* _Aim_
Can you reproduce every line of the material below word for word, without changing anything?

Data on locating visible targets
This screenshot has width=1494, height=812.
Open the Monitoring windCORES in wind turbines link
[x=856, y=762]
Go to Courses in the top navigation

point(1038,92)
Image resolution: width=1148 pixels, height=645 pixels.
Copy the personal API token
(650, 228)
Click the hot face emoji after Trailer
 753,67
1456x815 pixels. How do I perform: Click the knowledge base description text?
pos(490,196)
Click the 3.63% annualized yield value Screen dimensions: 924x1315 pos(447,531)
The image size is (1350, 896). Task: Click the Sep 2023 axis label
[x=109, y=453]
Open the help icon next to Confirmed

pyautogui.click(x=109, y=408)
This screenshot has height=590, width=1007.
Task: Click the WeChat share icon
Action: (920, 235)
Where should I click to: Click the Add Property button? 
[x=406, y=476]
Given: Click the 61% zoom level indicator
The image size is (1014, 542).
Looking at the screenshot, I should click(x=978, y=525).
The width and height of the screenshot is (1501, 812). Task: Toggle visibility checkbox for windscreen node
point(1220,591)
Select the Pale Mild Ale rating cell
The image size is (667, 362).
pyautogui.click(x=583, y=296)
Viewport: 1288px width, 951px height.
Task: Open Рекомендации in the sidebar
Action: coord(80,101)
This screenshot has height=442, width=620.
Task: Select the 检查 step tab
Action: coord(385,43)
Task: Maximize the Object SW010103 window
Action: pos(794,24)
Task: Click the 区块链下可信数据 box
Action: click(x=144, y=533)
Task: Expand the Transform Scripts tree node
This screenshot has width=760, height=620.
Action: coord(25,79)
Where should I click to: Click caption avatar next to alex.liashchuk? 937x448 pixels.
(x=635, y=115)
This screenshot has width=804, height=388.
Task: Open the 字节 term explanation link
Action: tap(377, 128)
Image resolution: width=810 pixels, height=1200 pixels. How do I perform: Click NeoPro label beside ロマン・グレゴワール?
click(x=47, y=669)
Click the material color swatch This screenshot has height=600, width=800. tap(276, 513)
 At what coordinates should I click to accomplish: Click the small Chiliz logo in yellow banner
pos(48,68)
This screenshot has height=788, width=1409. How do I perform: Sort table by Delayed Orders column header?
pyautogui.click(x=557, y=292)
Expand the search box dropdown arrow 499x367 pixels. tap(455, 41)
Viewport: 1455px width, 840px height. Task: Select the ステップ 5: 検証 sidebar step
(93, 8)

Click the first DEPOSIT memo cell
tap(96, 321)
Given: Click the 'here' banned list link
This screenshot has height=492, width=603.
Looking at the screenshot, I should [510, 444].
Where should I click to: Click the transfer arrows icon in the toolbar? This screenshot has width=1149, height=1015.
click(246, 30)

* _Final result_
This screenshot has width=1494, height=812.
Open the Monitoring windCORES in wind turbines link
[x=856, y=762]
Go to Courses in the top navigation

point(1038,92)
Image resolution: width=1148 pixels, height=645 pixels.
Copy the personal API token
(650, 228)
Click the hot face emoji after Trailer
 753,67
1456x815 pixels. How do I perform: Click the knowledge base description text?
pos(490,196)
Click the 3.63% annualized yield value Screen dimensions: 924x1315 pos(447,531)
The image size is (1350, 896). Task: Click the Sep 2023 axis label
[x=109, y=453]
Open the help icon next to Confirmed

pyautogui.click(x=109, y=408)
This screenshot has height=590, width=1007.
Task: Click the WeChat share icon
Action: (920, 235)
Where should I click to: Click the Add Property button? 
[x=406, y=476]
Given: Click the 61% zoom level indicator
The image size is (1014, 542).
Looking at the screenshot, I should click(x=978, y=525).
The width and height of the screenshot is (1501, 812). Task: Toggle visibility checkbox for windscreen node
point(1220,591)
Select the Pale Mild Ale rating cell
The image size is (667, 362).
pyautogui.click(x=583, y=296)
Viewport: 1288px width, 951px height.
Task: Open Рекомендации in the sidebar
Action: coord(80,101)
This screenshot has height=442, width=620.
Task: Select the 检查 step tab
Action: coord(385,43)
Task: Maximize the Object SW010103 window
Action: pos(794,24)
Task: Click the 区块链下可信数据 box
Action: click(x=144, y=533)
Task: Expand the Transform Scripts tree node
This screenshot has width=760, height=620.
Action: coord(25,79)
Where should I click to: Click caption avatar next to alex.liashchuk? 937x448 pixels.
(x=635, y=115)
This screenshot has width=804, height=388.
Task: Open the 字节 term explanation link
Action: tap(377, 128)
Image resolution: width=810 pixels, height=1200 pixels. How do I perform: Click NeoPro label beside ロマン・グレゴワール?
click(x=47, y=669)
Click the material color swatch This screenshot has height=600, width=800. tap(276, 513)
 At what coordinates should I click to accomplish: Click the small Chiliz logo in yellow banner
pos(48,68)
This screenshot has height=788, width=1409. How do I perform: Sort table by Delayed Orders column header?
pyautogui.click(x=557, y=292)
Expand the search box dropdown arrow 499x367 pixels. tap(455, 41)
Viewport: 1455px width, 840px height. Task: Select the ステップ 5: 検証 sidebar step
(93, 8)

Click the first DEPOSIT memo cell
tap(96, 321)
Given: Click the 'here' banned list link
This screenshot has height=492, width=603.
Looking at the screenshot, I should [510, 444].
Where should I click to: Click the transfer arrows icon in the toolbar? This screenshot has width=1149, height=1015.
click(246, 30)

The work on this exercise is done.